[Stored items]
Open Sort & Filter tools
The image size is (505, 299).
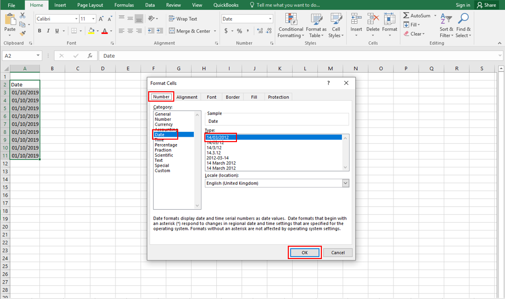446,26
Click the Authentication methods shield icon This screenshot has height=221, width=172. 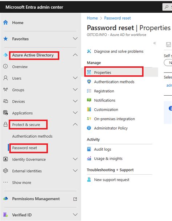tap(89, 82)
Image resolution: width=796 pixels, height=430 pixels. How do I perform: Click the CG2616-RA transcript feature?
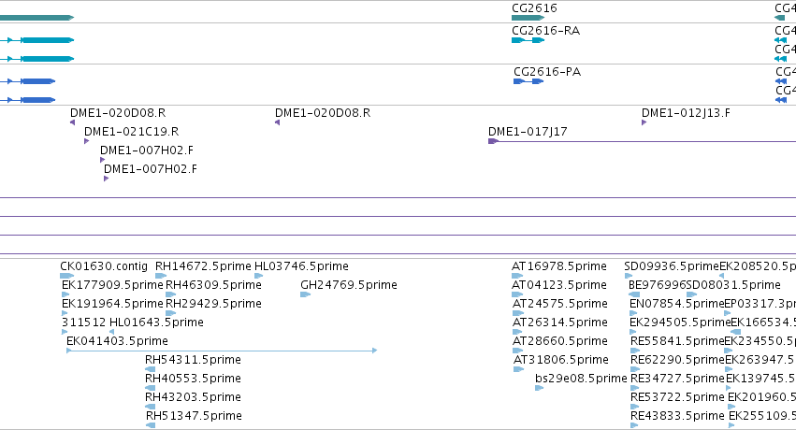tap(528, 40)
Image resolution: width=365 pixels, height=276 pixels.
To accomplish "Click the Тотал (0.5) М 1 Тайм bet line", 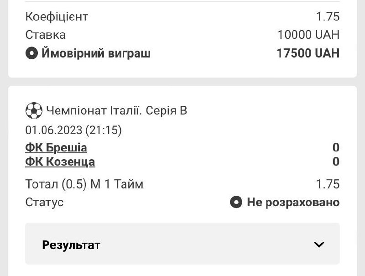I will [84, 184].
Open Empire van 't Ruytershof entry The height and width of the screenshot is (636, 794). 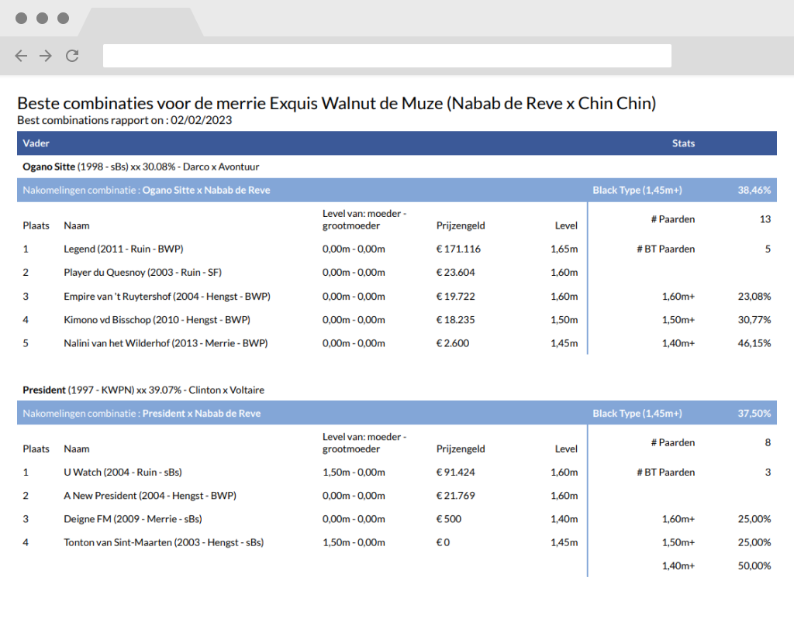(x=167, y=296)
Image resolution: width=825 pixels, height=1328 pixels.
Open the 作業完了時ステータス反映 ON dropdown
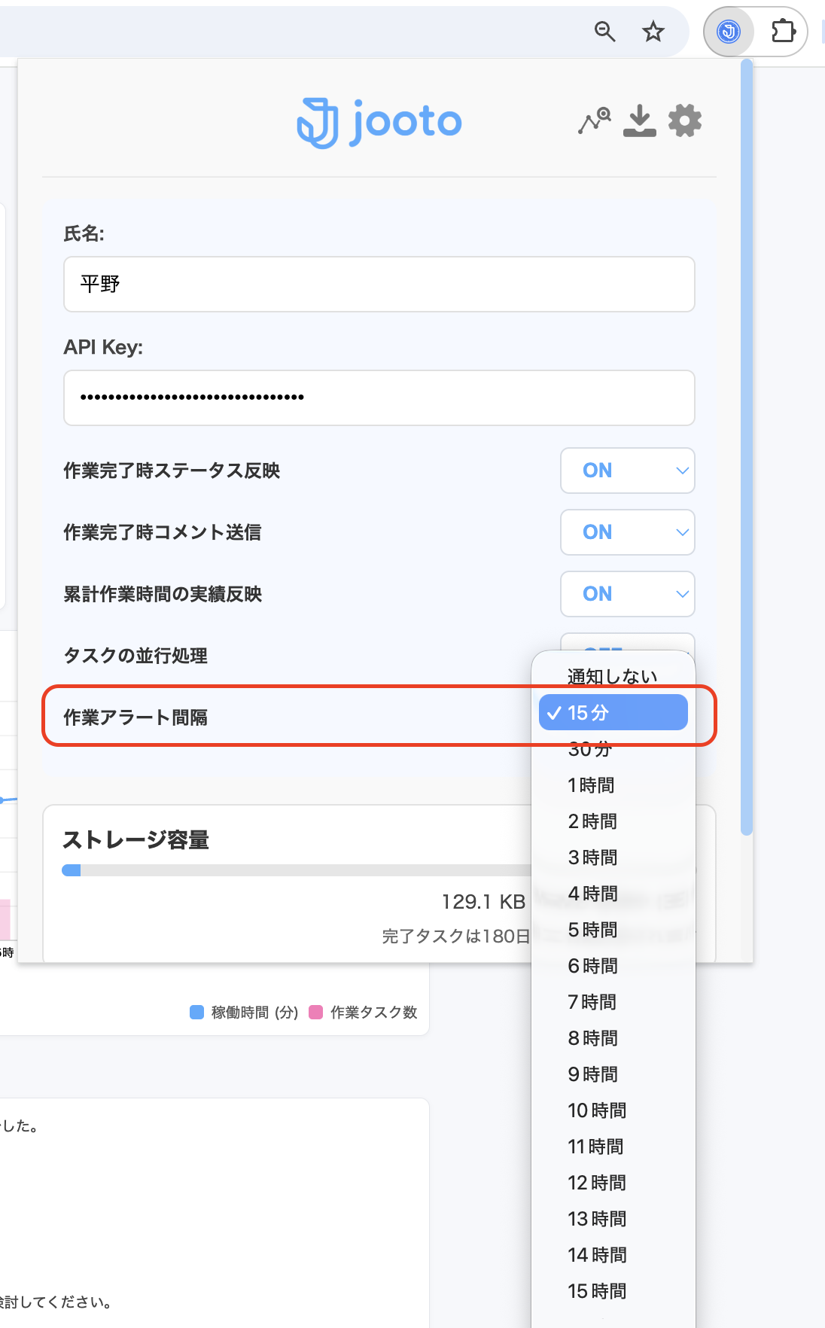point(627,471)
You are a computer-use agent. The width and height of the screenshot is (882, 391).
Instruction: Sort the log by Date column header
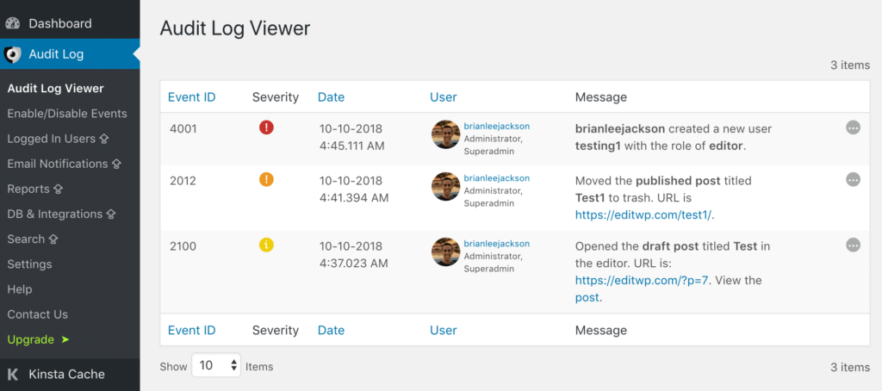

### YOUR TASK
Run a filter over the data above and keep each line that contains the word "Sort".

### EXERCISE RESULT
Open Sort & Filter tools
Instruction: Sort the log by Date column header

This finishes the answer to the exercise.